Die Sitzung der Abgeordneten musste vorerst verschoben werden. Die Demonstranten besetzten die Straßen um den Gebäudekomplex und beseitigten Absperrgitter. Die Hongkonger Polizei mobilisierte ein Großaufgebot an Sicherheitskräften.

Rund 1.000 Geschäfte kündigten an, aus Protest geschlossen zu bleiben. Die Hongkonger Vereinigung der Gewerkschaften ermutigte ihre Mitglieder zu Streiks. So planten die Gewerkschaften der Sozialarbeiter und Lehrer jeweils Arbeitsniederlegungen.
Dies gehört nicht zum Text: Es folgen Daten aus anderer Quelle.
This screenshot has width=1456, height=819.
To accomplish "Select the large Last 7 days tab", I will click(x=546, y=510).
Schon am Sonntag hatten nach unterschiedlichen Schätzungen zwischen Hunderttausenden bis zu einer Million Hongkonger gegen das Gesetz protestiert. Danach war es in der Nacht zu Ausschreitungen gekommen.
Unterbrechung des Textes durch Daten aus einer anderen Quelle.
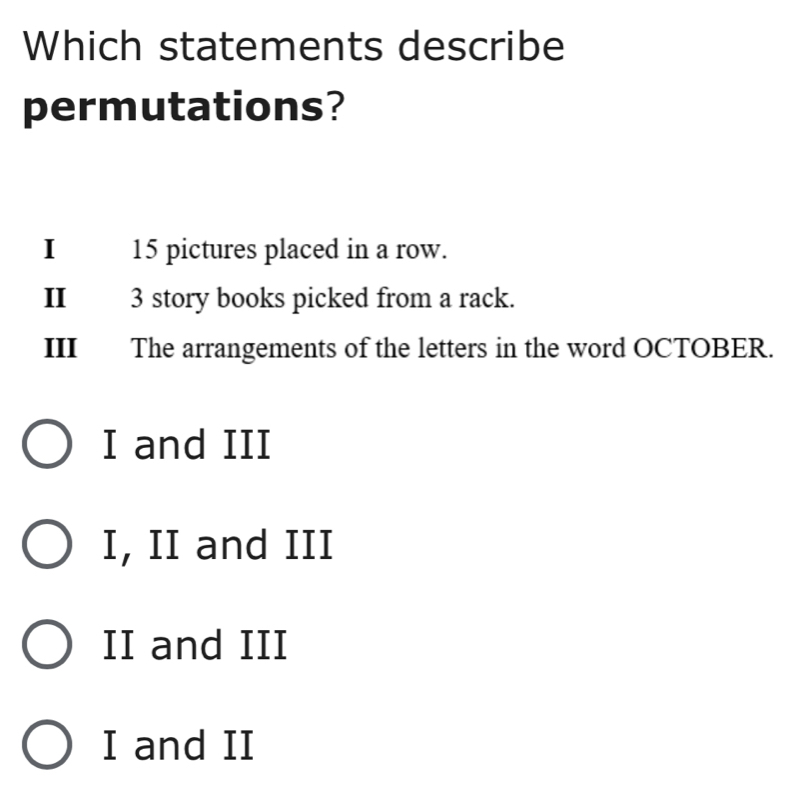Click the number 3 in statement II
Viewport: 793px width, 792px height.
[137, 298]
Regierungschefin Carrie Lam will Gesetz schnell absegnen

Ungeachtet des massiven Widerstandes unter den sieben Millionen Bewohnern der chinesischen Sonderverwaltungsregion will die umstrittene Regierungschefin Carrie Lam das Gesetz schnell von der Peking-treuen Mehrheit im nicht frei gewählten Legislativrat absegnen lassen. Die Abstimmung soll am Donnerstag nächster Woche erfolgen.

Das kontroverse Gesetz würde Hongkongs Behörden erlauben, auf Ersuchen chinesischer Stellen verdächtige Personen an die kommunistische Volksrepublik auszuliefern. Kritiker argumentieren aber, dass Chinas Justizsystem nicht unabhängig sei, nicht internationalen Standards entspreche und Andersdenkende politisch verfolge. Auch drohten Folter und Misshandlungen. Es wurde als "Werkzeug der Einschüchterung" in Hongkong beschrieben.

Hongkong: "Ein Land, zwei Systeme"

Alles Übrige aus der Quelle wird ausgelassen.